Así como la alegría expresa el encuentro o la presencia de algo amado, la tristeza es una emoción normal que nace como respuesta frente a una pérdida o ausencia. De esta manera convendría pensar la tristeza como "pena de amor".
El problema surge cuando esta emoción se transforma en algo que hace sufrir más allá de lo esperable e invade al sujeto a tal punto que toda su vida y todo su mundo quedan sumergidos bajo las aguas de la depresión o la melancolía, que sí son manifestaciones enfermas del alma.
La experiencia de la pérdida inesperada desencadena, en el sujeto, un proceso de "duelo" mediante el cual la persona elabora la privación del amor perdido.
Esta respuesta es saludable, porque permite aprender a separarse de lo perdido y a reparar las heridas que las pérdidas originan al yo.

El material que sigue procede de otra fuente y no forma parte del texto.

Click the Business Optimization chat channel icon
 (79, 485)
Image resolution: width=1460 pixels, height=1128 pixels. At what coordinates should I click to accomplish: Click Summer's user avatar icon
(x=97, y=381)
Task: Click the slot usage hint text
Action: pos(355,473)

Quien no se entristece ante una pérdida no aprende y no crece. De modo tal que esta emoción existe para que el hombre pueda aprender y, en especial, aprender a no depender de los suministros externos del amor.
Estar triste es un trabajo del alma, una oportunidad para separarse, para desasirse y poder continuar el camino de la vida, dando gracias a lo perdido por lo que significó su existencia, para nosotros, y por lo que nos enseñó. Así como entristecerse es una conducta saludable de un psiquismo capaz de sentir el dolor de algo querido que no está o que se fue, la depresión y la melancolía son las expresiones enfermas de "los adictos al amor" o de una pérdida súbita e inesperada, traumática, que no deja espacio para reaccionar más que de este modo.